[Data entries]

>>>>

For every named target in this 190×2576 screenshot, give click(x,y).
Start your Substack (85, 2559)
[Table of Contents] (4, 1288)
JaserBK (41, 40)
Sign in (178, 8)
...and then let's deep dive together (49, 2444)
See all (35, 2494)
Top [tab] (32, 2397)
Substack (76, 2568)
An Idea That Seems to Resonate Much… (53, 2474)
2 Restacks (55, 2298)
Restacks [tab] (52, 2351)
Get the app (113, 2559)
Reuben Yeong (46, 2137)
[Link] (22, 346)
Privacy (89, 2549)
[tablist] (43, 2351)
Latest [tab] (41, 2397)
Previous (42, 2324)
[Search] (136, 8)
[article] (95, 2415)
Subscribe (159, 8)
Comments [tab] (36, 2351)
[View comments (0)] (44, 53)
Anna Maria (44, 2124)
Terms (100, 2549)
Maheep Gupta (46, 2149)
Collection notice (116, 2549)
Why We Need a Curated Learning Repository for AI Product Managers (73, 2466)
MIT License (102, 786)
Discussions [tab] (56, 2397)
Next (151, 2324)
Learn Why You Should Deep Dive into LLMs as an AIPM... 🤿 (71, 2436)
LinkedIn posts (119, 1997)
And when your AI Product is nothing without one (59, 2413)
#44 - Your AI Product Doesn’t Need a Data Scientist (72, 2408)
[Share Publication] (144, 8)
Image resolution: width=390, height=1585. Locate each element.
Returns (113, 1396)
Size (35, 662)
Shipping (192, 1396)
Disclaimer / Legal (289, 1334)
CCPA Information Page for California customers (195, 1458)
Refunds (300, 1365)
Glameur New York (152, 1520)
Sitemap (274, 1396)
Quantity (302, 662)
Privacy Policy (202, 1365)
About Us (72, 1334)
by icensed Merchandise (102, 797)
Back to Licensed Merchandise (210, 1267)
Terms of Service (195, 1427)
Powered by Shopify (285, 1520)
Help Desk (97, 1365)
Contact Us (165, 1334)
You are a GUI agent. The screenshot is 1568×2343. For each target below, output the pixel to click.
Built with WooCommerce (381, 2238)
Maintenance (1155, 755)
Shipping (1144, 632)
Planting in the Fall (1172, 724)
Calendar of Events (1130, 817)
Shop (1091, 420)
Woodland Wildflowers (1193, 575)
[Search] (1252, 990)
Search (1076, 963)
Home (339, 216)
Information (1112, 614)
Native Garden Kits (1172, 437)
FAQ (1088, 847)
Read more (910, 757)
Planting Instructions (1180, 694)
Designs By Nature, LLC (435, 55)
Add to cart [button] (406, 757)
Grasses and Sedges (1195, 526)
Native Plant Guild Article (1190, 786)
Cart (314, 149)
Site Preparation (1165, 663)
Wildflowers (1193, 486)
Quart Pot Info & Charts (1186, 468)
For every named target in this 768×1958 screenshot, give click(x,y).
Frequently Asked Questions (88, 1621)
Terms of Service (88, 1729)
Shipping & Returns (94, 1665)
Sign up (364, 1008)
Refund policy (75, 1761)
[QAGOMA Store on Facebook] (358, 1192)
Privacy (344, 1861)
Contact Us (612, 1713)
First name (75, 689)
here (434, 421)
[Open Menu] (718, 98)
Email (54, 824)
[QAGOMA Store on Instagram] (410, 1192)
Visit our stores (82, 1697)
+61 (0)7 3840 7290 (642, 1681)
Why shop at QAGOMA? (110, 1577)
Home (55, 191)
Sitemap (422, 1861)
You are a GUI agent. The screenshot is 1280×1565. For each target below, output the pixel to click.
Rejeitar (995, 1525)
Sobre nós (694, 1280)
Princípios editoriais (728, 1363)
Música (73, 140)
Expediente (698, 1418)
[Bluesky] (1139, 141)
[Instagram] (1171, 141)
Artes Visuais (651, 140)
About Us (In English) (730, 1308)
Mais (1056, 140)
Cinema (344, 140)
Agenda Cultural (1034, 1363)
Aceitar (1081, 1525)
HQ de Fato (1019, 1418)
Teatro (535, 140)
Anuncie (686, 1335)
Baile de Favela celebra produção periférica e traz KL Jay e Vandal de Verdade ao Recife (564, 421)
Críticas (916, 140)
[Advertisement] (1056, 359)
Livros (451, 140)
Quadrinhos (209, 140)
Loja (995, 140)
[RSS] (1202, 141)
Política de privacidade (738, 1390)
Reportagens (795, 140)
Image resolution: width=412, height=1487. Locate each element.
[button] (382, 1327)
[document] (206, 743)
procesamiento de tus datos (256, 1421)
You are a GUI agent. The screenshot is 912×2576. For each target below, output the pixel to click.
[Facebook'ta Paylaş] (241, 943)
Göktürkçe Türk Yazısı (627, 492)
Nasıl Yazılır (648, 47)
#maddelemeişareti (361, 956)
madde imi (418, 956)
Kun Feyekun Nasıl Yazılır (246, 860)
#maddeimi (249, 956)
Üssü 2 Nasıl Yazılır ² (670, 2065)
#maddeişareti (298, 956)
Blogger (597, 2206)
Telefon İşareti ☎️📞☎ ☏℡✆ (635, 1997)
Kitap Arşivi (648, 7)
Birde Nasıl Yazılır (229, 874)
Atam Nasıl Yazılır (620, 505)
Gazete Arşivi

<<<<

__Task to complete__
Would you copy every line of the entries in which "Facebook" appears?

__Result for this task__
[QAGOMA Store on Facebook] (358, 1192)
[Facebook'ta Paylaş] (241, 943)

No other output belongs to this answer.